Records shown:

Start

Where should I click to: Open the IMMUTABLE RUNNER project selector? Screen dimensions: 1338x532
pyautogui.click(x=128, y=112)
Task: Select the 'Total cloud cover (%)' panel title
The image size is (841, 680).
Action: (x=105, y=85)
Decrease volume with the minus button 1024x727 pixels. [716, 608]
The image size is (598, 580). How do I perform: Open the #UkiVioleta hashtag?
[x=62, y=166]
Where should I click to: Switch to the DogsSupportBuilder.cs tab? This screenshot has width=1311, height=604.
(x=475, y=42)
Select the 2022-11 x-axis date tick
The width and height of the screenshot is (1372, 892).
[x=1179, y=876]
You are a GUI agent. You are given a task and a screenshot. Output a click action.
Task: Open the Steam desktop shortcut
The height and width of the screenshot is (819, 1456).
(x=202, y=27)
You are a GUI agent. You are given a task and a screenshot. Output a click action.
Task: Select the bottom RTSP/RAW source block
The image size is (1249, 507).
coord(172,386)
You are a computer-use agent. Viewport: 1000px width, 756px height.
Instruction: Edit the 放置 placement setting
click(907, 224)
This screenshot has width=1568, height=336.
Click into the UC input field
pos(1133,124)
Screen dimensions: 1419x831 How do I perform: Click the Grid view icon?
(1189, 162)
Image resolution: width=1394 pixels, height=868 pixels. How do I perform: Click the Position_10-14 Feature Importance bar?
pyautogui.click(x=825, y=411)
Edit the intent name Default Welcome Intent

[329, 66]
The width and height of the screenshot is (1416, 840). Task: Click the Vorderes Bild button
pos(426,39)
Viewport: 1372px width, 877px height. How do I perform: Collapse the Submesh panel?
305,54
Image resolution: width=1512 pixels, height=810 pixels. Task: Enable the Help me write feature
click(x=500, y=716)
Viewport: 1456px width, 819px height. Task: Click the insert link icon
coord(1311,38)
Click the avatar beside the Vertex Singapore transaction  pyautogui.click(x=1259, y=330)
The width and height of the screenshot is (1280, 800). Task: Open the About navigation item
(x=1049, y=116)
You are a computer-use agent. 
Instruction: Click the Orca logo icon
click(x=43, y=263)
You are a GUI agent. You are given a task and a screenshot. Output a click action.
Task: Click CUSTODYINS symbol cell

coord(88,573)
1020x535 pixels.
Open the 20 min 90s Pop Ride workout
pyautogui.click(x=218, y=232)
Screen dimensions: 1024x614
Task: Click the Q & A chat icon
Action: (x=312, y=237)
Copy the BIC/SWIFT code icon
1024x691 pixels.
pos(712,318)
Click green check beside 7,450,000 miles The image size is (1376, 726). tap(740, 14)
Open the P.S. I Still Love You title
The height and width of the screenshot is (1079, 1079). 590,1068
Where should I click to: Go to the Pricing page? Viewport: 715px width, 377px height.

End

Exercise description:
Convert the material above into a JSON list of strings, with one string for each line and no entries for blank lines.

Result for this exercise:
[
  "Where should I click to: Open the IMMUTABLE RUNNER project selector? Screen dimensions: 1338x532",
  "pyautogui.click(x=128, y=112)",
  "Task: Select the 'Total cloud cover (%)' panel title",
  "The image size is (841, 680).",
  "Action: (x=105, y=85)",
  "Decrease volume with the minus button 1024x727 pixels. [716, 608]",
  "The image size is (598, 580). How do I perform: Open the #UkiVioleta hashtag?",
  "[x=62, y=166]",
  "Where should I click to: Switch to the DogsSupportBuilder.cs tab? This screenshot has width=1311, height=604.",
  "(x=475, y=42)",
  "Select the 2022-11 x-axis date tick",
  "The width and height of the screenshot is (1372, 892).",
  "[x=1179, y=876]",
  "You are a GUI agent. You are given a task and a screenshot. Output a click action.",
  "Task: Open the Steam desktop shortcut",
  "The height and width of the screenshot is (819, 1456).",
  "(x=202, y=27)",
  "You are a GUI agent. You are given a task and a screenshot. Output a click action.",
  "Task: Select the bottom RTSP/RAW source block",
  "The image size is (1249, 507).",
  "coord(172,386)",
  "You are a computer-use agent. Viewport: 1000px width, 756px height.",
  "Instruction: Edit the 放置 placement setting",
  "click(907, 224)",
  "This screenshot has width=1568, height=336.",
  "Click into the UC input field",
  "pos(1133,124)",
  "Screen dimensions: 1419x831 How do I perform: Click the Grid view icon?",
  "(1189, 162)",
  "Image resolution: width=1394 pixels, height=868 pixels. How do I perform: Click the Position_10-14 Feature Importance bar?",
  "pyautogui.click(x=825, y=411)",
  "Edit the intent name Default Welcome Intent",
  "[329, 66]",
  "The width and height of the screenshot is (1416, 840). Task: Click the Vorderes Bild button",
  "pos(426,39)",
  "Viewport: 1372px width, 877px height. How do I perform: Collapse the Submesh panel?",
  "305,54",
  "Image resolution: width=1512 pixels, height=810 pixels. Task: Enable the Help me write feature",
  "click(x=500, y=716)",
  "Viewport: 1456px width, 819px height. Task: Click the insert link icon",
  "coord(1311,38)",
  "Click the avatar beside the Vertex Singapore transaction  pyautogui.click(x=1259, y=330)",
  "The width and height of the screenshot is (1280, 800). Task: Open the About navigation item",
  "(x=1049, y=116)",
  "You are a computer-use agent. ",
  "Instruction: Click the Orca logo icon",
  "click(x=43, y=263)",
  "You are a GUI agent. You are given a task and a screenshot. Output a click action.",
  "Task: Click CUSTODYINS symbol cell",
  "coord(88,573)",
  "1020x535 pixels.",
  "Open the 20 min 90s Pop Ride workout",
  "pyautogui.click(x=218, y=232)",
  "Screen dimensions: 1024x614",
  "Task: Click the Q & A chat icon",
  "Action: (x=312, y=237)",
  "Copy the BIC/SWIFT code icon",
  "1024x691 pixels.",
  "pos(712,318)",
  "Click green check beside 7,450,000 miles The image size is (1376, 726). tap(740, 14)",
  "Open the P.S. I Still Love You title",
  "The height and width of the screenshot is (1079, 1079). 590,1068",
  "Where should I click to: Go to the Pricing page? Viewport: 715px width, 377px height."
]